Stored items
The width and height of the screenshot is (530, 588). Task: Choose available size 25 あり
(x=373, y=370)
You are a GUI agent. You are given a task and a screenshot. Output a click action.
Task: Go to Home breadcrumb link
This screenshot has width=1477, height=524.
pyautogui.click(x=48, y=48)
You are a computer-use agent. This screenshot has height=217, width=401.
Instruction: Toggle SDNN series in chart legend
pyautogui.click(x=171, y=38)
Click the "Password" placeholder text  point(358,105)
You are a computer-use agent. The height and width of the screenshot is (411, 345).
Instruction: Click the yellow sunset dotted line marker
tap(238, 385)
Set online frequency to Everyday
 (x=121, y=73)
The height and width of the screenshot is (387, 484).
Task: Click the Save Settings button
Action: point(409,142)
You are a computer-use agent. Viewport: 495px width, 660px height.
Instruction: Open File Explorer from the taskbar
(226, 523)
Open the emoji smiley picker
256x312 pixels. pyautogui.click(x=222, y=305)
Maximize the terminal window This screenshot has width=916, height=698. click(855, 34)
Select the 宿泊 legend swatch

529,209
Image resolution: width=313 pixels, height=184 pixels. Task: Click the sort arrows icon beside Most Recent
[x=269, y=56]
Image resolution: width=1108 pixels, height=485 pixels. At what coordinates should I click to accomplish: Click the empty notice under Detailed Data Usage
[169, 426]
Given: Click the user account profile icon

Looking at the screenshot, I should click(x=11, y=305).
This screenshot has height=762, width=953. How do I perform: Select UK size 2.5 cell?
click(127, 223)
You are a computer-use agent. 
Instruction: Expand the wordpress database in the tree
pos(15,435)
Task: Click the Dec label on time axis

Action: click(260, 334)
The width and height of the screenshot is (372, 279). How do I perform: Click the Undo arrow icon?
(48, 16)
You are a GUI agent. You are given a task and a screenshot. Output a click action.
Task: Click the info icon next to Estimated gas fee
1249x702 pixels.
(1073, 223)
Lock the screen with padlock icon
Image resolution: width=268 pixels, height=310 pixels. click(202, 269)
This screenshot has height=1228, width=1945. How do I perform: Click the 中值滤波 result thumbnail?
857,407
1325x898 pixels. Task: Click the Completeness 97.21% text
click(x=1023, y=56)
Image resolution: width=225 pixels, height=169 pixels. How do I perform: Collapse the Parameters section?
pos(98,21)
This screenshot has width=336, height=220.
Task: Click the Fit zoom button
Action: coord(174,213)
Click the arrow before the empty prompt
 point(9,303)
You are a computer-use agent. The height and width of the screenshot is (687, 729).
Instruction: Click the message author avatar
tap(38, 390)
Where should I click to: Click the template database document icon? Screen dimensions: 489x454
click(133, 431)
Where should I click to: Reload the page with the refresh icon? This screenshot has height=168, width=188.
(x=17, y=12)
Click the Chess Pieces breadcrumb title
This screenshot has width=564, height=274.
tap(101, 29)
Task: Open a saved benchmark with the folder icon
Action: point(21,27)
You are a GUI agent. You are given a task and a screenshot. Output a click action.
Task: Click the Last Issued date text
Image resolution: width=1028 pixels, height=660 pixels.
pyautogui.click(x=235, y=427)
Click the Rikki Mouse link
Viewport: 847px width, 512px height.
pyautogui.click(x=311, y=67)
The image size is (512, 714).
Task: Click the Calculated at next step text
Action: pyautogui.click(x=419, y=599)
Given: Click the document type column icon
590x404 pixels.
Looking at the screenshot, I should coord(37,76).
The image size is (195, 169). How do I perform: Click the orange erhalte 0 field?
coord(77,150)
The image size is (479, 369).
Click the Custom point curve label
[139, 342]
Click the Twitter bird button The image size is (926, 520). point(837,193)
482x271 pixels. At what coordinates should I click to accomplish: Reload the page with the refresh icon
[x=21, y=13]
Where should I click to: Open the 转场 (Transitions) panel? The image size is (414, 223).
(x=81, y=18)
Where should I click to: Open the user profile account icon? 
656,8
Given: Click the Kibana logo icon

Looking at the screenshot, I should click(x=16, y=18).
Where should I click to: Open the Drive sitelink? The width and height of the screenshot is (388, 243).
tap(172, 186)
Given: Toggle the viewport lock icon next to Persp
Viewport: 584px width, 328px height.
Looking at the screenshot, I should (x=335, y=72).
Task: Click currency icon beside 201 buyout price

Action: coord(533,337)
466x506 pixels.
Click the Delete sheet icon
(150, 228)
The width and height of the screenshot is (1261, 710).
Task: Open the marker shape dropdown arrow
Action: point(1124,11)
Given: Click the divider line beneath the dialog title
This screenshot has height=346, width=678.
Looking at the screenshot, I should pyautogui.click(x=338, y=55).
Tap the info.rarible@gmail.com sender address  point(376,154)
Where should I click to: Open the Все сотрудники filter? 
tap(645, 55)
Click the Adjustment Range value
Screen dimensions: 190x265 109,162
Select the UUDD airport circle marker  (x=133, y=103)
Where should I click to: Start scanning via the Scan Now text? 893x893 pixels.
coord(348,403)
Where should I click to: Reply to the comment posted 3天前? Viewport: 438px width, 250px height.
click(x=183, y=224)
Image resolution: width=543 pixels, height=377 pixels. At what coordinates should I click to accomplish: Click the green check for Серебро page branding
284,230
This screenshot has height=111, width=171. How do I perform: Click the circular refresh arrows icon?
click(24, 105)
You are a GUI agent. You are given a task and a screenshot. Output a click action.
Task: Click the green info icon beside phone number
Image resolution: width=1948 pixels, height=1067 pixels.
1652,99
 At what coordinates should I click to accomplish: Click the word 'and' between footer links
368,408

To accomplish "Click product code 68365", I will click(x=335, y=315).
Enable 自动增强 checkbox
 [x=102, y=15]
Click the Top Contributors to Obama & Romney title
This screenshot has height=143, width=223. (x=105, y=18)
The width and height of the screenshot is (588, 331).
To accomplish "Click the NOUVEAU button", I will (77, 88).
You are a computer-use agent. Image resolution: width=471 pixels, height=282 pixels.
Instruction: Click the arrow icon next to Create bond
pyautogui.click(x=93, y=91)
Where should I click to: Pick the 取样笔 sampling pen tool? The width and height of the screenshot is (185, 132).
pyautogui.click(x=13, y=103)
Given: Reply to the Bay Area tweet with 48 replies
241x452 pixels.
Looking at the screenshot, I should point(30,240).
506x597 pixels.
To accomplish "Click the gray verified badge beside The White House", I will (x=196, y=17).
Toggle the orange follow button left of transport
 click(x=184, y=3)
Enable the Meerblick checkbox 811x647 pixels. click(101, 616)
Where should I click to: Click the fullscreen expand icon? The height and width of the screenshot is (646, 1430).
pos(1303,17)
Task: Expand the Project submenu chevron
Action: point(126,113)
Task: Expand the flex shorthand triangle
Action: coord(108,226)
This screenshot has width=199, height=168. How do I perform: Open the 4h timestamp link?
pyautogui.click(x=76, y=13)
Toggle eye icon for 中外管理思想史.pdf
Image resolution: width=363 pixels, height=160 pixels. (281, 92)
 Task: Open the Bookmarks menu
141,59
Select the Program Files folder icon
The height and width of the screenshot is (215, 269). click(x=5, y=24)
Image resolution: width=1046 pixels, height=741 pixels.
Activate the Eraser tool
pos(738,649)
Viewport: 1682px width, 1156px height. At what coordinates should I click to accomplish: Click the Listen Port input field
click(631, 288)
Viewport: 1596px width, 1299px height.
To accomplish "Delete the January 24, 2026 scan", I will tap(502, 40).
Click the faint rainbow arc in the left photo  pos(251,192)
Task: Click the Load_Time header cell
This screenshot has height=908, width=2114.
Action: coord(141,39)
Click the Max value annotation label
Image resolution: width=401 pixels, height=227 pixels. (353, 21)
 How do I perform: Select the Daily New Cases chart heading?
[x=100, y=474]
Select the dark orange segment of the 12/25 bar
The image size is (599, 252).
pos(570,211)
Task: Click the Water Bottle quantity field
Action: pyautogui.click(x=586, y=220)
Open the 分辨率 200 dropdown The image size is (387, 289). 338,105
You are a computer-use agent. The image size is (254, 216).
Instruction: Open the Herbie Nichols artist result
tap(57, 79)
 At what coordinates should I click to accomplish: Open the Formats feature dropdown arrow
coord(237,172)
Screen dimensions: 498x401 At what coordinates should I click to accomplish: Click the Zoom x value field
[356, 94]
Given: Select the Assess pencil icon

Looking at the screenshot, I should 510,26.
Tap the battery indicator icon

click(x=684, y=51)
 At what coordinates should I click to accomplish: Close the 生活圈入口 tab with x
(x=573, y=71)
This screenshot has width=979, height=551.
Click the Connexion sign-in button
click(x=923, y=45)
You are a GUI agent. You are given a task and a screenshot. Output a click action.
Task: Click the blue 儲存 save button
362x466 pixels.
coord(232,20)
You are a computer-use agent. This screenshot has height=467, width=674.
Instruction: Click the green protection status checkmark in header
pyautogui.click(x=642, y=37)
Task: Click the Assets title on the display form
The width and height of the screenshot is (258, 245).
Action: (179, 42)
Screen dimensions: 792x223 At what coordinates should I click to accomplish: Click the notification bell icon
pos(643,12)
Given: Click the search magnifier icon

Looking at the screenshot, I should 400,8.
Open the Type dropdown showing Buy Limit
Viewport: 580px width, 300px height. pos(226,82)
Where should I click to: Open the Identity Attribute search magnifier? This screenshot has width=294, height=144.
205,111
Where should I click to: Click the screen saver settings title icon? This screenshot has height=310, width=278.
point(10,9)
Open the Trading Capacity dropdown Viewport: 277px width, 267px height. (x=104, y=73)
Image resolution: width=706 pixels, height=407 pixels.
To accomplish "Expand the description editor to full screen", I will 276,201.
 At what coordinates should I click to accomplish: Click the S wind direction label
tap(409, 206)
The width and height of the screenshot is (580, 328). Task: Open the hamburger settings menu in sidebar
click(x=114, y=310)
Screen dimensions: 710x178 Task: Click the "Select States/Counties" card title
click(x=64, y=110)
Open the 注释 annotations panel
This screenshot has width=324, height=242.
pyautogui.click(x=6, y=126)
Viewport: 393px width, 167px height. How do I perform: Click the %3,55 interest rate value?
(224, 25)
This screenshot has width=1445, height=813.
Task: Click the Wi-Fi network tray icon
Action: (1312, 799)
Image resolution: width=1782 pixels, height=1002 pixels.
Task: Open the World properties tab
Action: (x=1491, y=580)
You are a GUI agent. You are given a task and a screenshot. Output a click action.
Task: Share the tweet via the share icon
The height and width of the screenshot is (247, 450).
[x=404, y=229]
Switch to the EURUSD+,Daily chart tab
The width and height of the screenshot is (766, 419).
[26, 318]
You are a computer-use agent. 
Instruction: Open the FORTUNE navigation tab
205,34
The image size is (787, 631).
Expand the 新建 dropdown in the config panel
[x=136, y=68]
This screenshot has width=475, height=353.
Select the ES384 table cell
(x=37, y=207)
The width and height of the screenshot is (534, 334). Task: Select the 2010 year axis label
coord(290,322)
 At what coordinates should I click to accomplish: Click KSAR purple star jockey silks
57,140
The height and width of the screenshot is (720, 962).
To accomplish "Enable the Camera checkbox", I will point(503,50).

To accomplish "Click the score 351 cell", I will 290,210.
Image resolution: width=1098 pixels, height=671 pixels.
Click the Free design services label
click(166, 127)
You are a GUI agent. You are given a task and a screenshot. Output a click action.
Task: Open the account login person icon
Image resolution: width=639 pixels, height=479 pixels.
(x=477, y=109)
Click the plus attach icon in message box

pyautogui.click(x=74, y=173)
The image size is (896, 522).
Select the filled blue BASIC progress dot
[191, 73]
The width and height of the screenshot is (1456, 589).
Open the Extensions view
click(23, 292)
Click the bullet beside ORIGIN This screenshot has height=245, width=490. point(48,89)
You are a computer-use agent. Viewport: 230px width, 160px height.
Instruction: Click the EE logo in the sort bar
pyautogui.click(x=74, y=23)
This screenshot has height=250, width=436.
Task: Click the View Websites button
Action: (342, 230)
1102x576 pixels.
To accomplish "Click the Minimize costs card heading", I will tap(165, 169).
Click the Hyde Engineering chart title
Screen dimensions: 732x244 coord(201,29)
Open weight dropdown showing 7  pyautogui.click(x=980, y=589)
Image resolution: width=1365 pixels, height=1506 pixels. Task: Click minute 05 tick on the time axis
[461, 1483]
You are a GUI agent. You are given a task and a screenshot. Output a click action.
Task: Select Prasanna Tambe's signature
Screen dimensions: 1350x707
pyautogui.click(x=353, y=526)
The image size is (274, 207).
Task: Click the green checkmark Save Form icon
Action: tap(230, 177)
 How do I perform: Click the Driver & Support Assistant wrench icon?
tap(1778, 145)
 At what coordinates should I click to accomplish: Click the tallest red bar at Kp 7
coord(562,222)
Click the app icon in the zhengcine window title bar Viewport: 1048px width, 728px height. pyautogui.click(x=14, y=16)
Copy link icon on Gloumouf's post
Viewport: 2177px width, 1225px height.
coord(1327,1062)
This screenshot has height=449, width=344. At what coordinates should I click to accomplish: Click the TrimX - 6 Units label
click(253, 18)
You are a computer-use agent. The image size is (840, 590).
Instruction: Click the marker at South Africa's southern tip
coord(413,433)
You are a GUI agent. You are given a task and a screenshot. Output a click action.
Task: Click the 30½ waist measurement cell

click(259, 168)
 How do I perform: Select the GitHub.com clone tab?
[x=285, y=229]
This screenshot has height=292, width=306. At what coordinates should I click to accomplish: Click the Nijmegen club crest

Task:
Express everything in the listing from the line containing "Click the Max value annotation label" down to the line containing "coord(237,172)" as a JSON list of strings, one string per line, leaving out blank lines.

Final answer:
[
  "Click the Max value annotation label",
  "Image resolution: width=401 pixels, height=227 pixels. (353, 21)",
  " How do I perform: Select the Daily New Cases chart heading?",
  "[x=100, y=474]",
  "Select the dark orange segment of the 12/25 bar",
  "The image size is (599, 252).",
  "pos(570,211)",
  "Task: Click the Water Bottle quantity field",
  "Action: pyautogui.click(x=586, y=220)",
  "Open the 分辨率 200 dropdown The image size is (387, 289). 338,105",
  "You are a computer-use agent. The image size is (254, 216).",
  "Instruction: Open the Herbie Nichols artist result",
  "tap(57, 79)",
  " At what coordinates should I click to accomplish: Open the Formats feature dropdown arrow",
  "coord(237,172)"
]